Pabau’s claims management software gives pain management practices the tools to track 62323 session counts per patient, flag documentation gaps before submission, and monitor denial codes in real time. To see how Pabau handles pain management billing workflows, book a demo.
Frequently Asked Questions
Yes. Imaging guidance (fluoroscopy or CT) is bundled into CPT code 62323 and cannot be billed separately. Do not add CPT 76000 (fluoroscopy) or CPT 77003 (fluoroscopic guidance for needle placement) alongside 62323 on the same claim – NCCI edits will bundle or deny the additional code.
The difference is the approach to the epidural space. CPT 62323 is interlaminar (needle placed between the laminae in the midline or paramedian position). CPT 64483 is transforaminal (needle directed through the neural foramen toward the nerve root sleeve). Both cover lumbar or sacral anatomy with imaging guidance, but they are not interchangeable and must reflect the actual technique documented in the operative note.

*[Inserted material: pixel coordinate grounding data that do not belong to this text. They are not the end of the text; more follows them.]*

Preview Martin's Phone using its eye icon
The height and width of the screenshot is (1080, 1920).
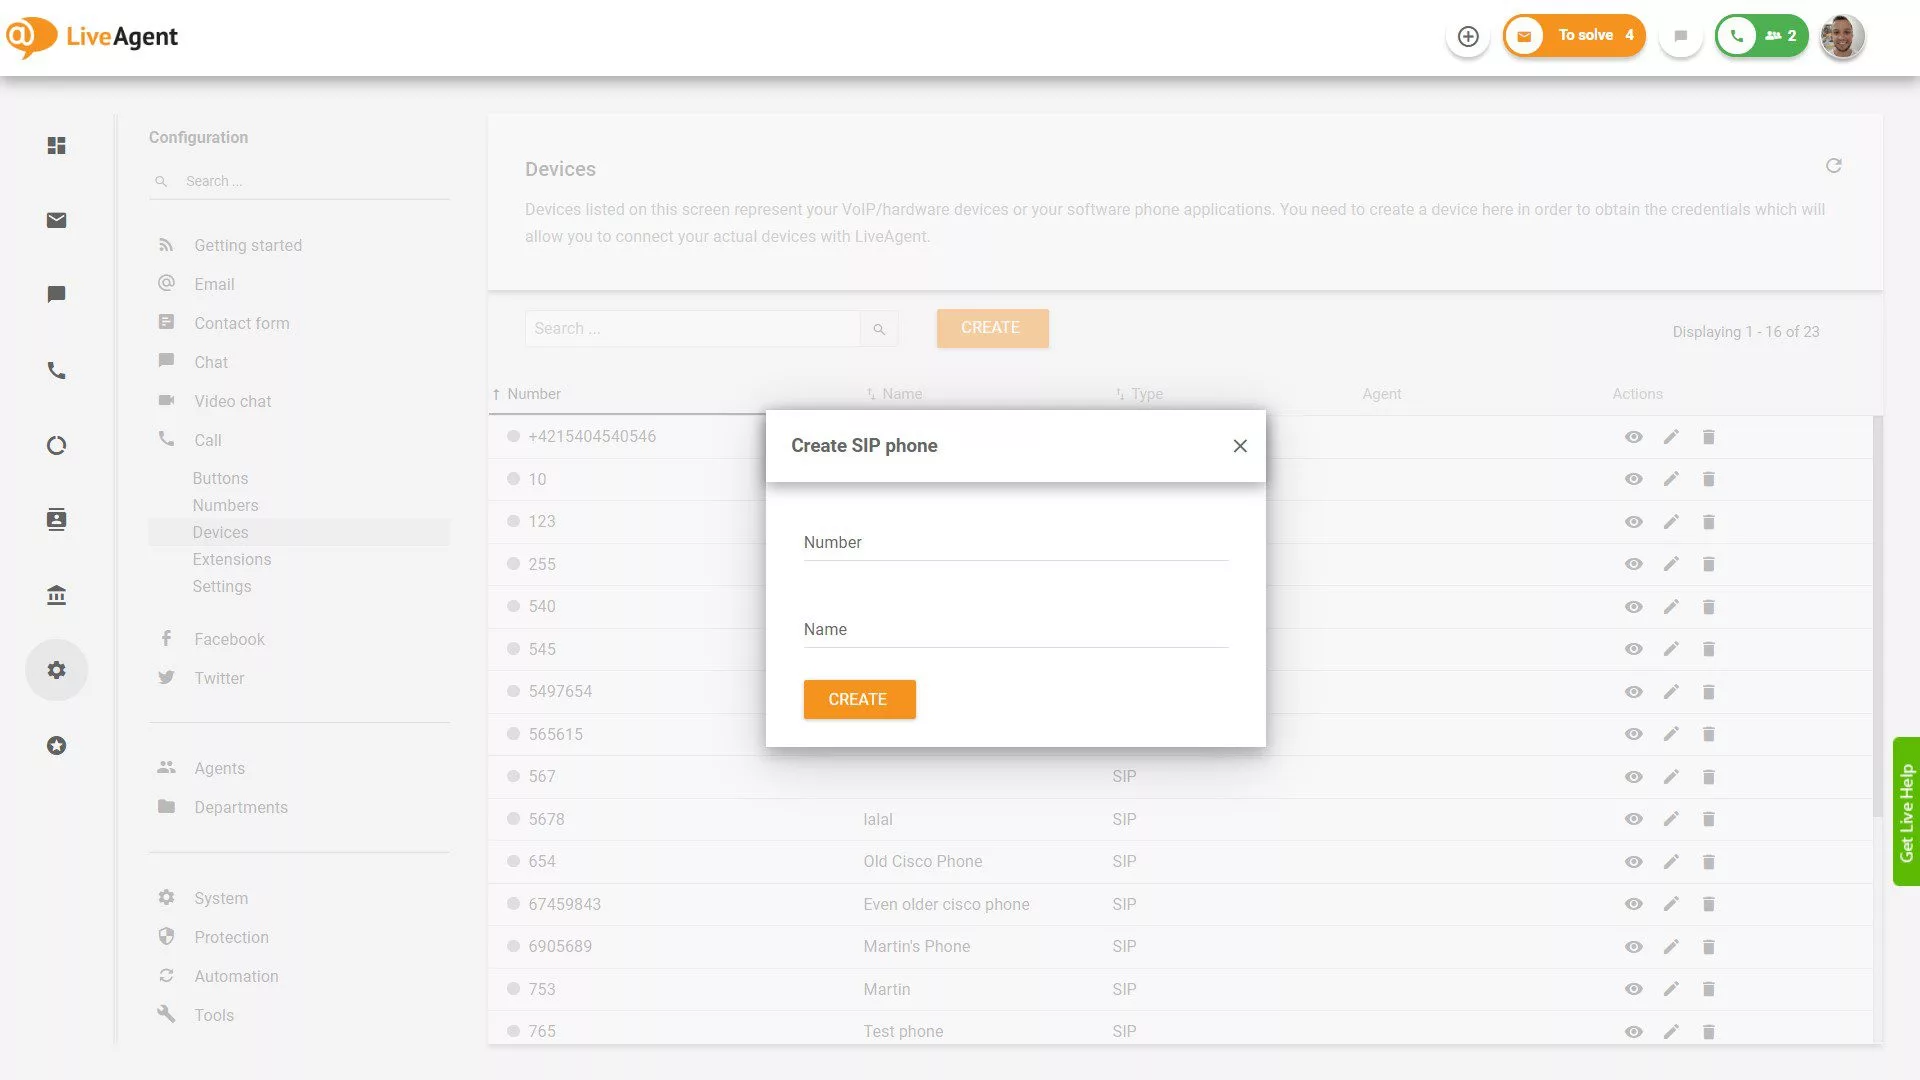(1633, 946)
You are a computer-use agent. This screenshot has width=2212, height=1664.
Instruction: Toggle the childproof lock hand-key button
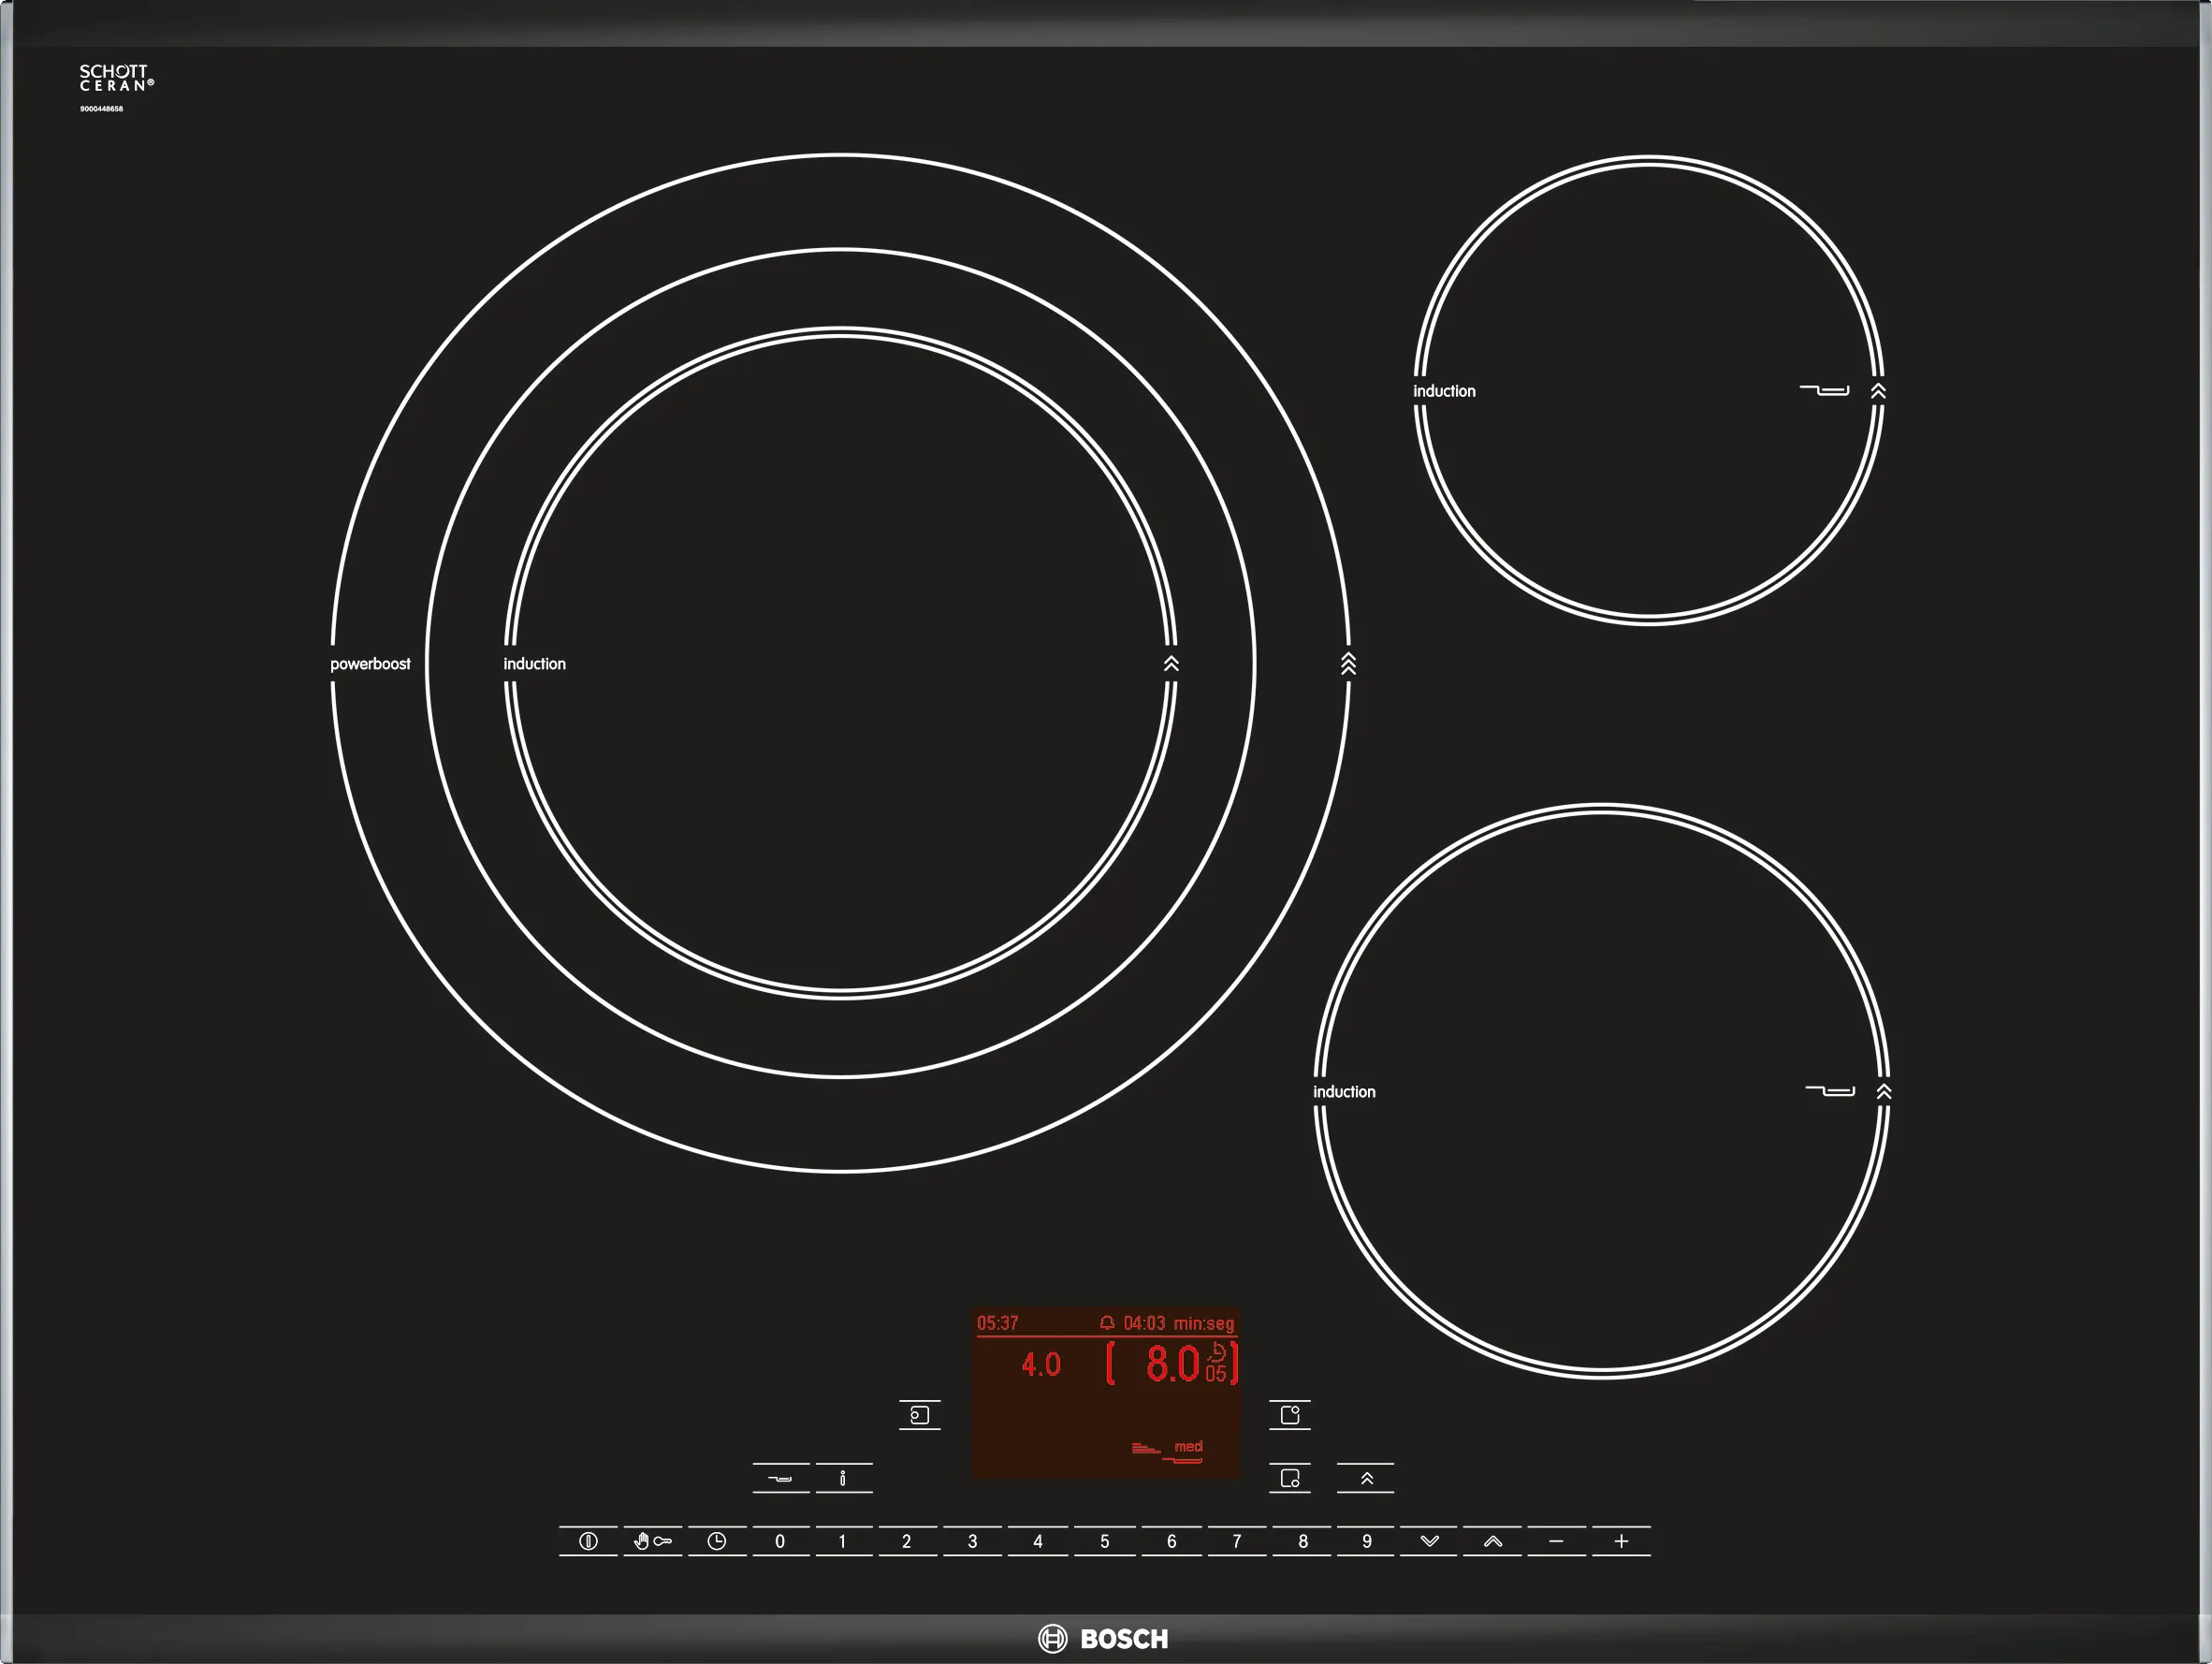point(652,1541)
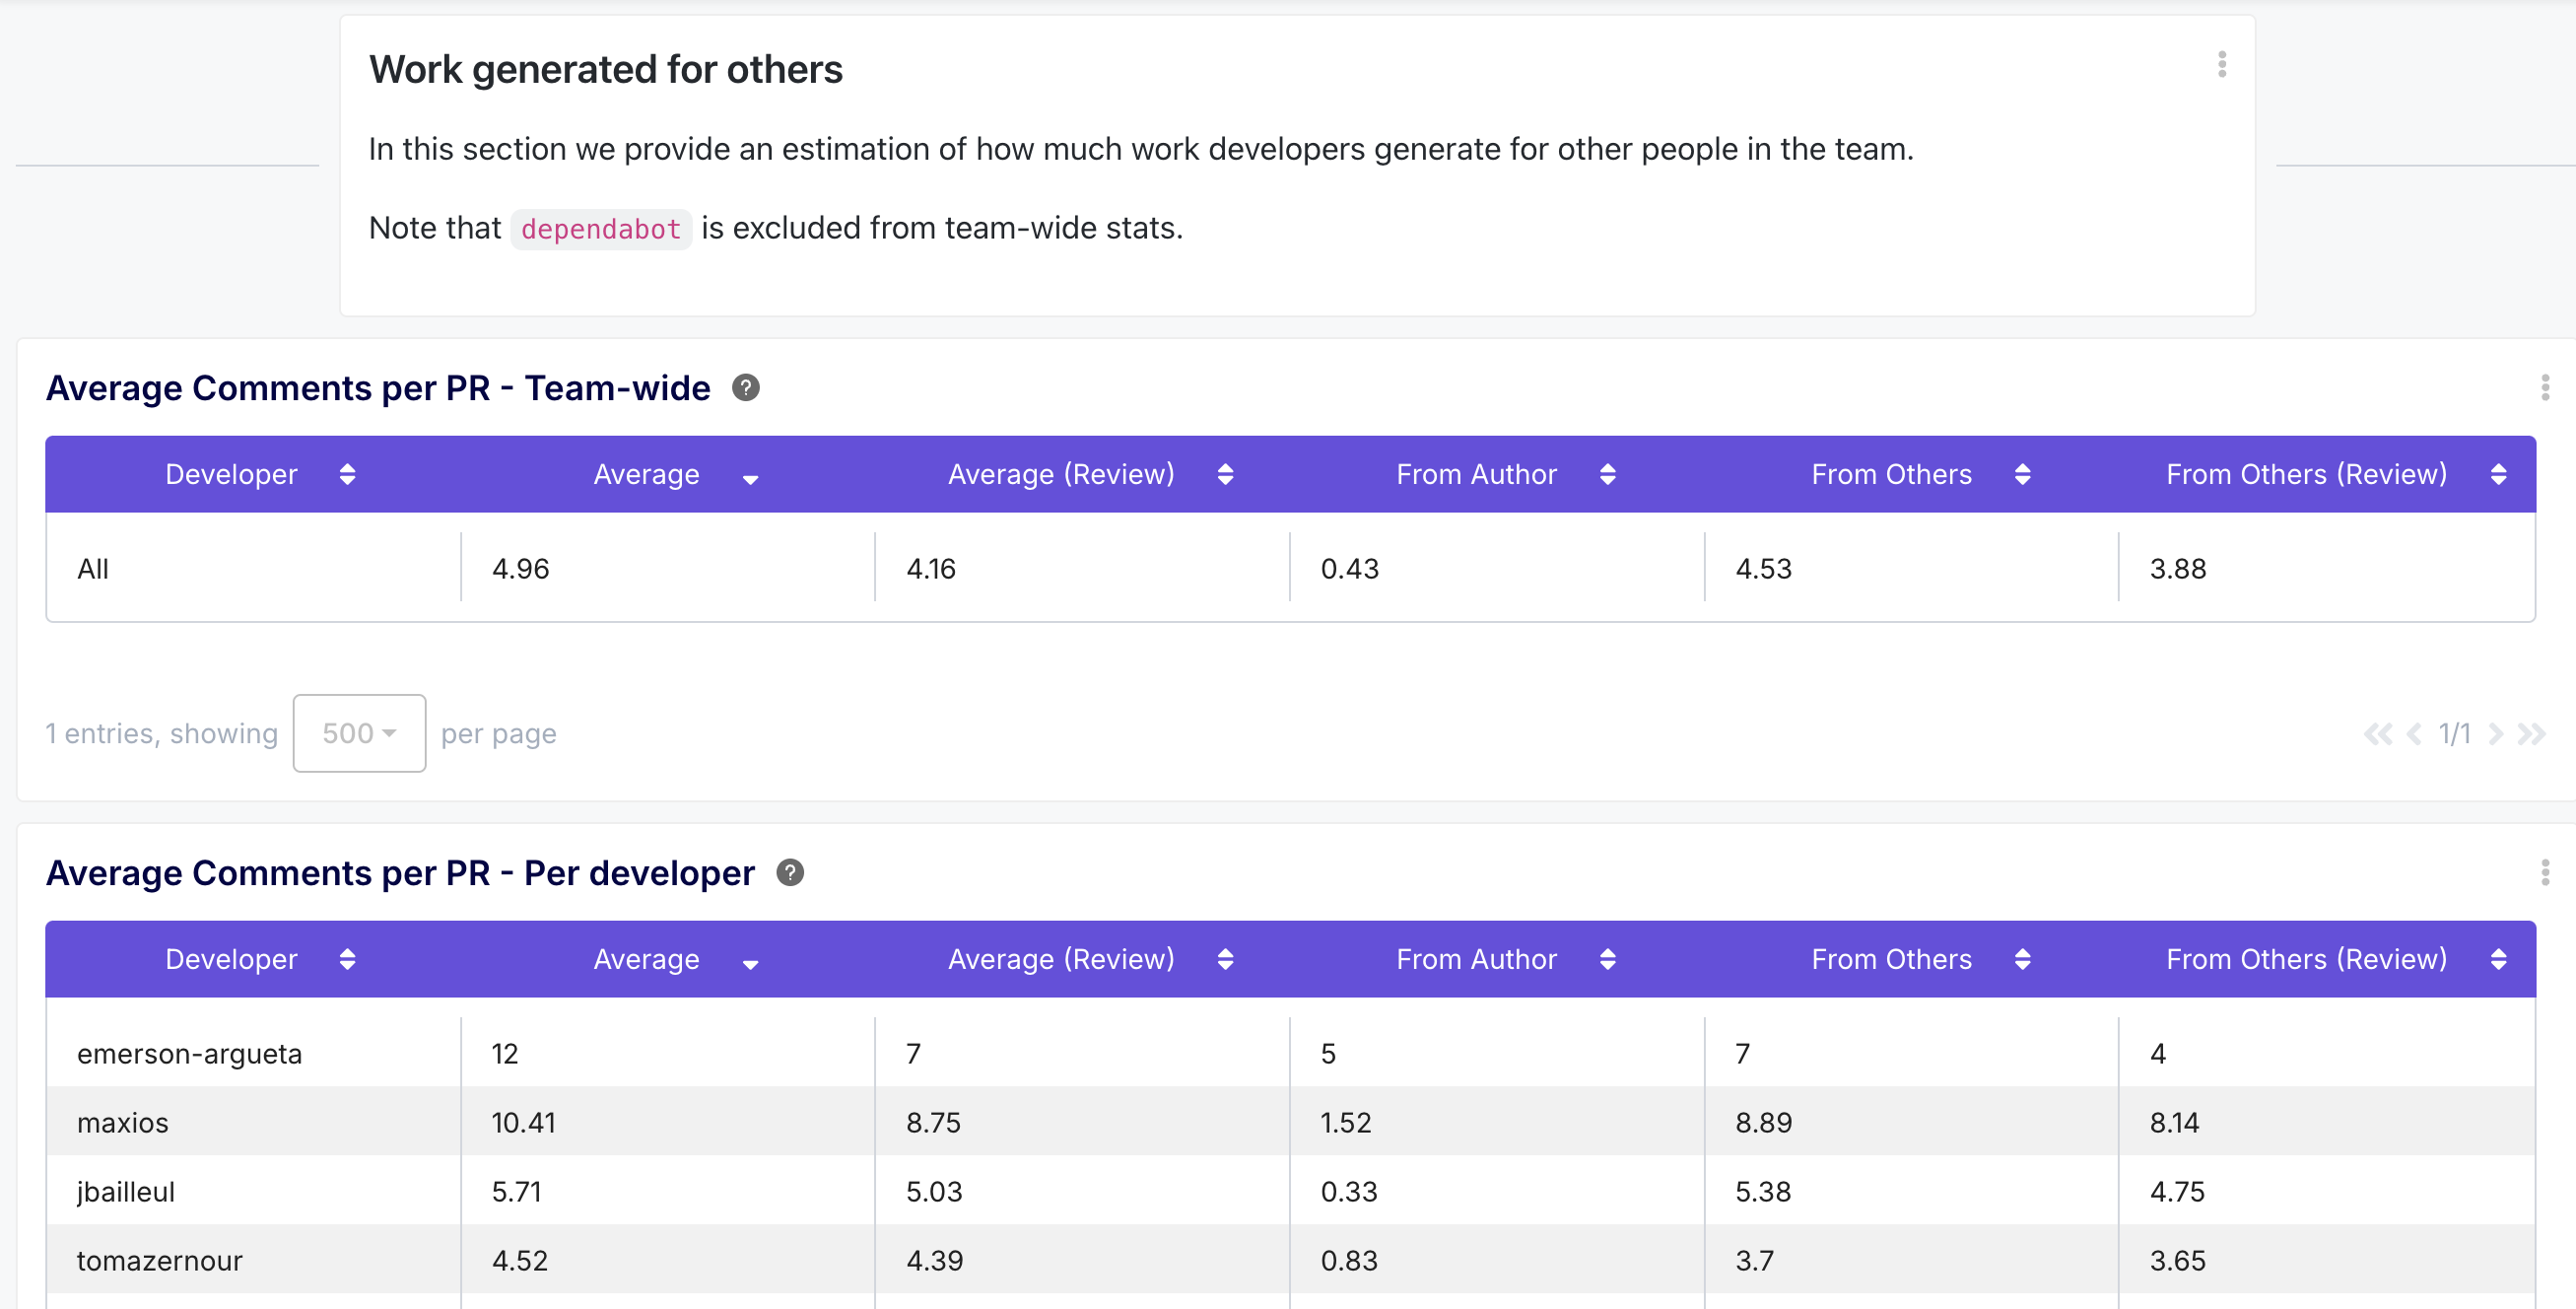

Under Novitas/First Coast LCD Article A56681, Medicare allows no more than 3 epidural injection sessions (6 injections) in any rolling 6-month period and no more than 6 sessions (12 injections) in any rolling 12-month period. The cap is a cross-code aggregate covering 62320-62327 and 64479-64484 combined, not a per-code limit, and other MACs publish similar but distinct policies for their jurisdictions. Commercial payers apply their own caps – Molina Healthcare, for example, limits sessions to no more than 4 per spinal region in a rolling 12-month period across 62321, 62323, 64479, 64480, 64483, and 64484. One exception applies when 62323 is used for an implantable infusion pump trial, which is governed by NCD 280.14 instead.
Not routinely. Standard single-session 62323 claims do not require a modifier. Modifier 59 or XS is appropriate when billing alongside a second, distinct spinal injection code on the same date. Modifiers RT/LT apply only when the payer requires laterality designation, which is uncommon for midline interlaminar injections. Always verify modifier requirements with the specific payer before submission.
This is payer-dependent and subject to NCCI edit scrutiny. CPT 72275 (epidurography with interpretation) may be separately billable in limited circumstances when a full diagnostic epidurogram with formal interpretation is performed and documented as a distinct service from the therapeutic injection. However, most payers bundle 72275 into 62323 when performed at the same session. Confirm with your MAC or commercial payer’s current NCCI edit table before billing both on the same date.
Common pairings include M51.16 (lumbar disc degeneration), M47.816 (lumbar spondylosis with radiculopathy), M54.41/M54.42 (lumbago with sciatica, right or left side), and related lumbar radiculopathy codes. Non-specific codes like M54.50 (low back pain, unspecified) often face medical necessity scrutiny. Always use the most specific code the clinical documentation supports and verify the diagnosis against your MAC’s current LCD covered-diagnosis list.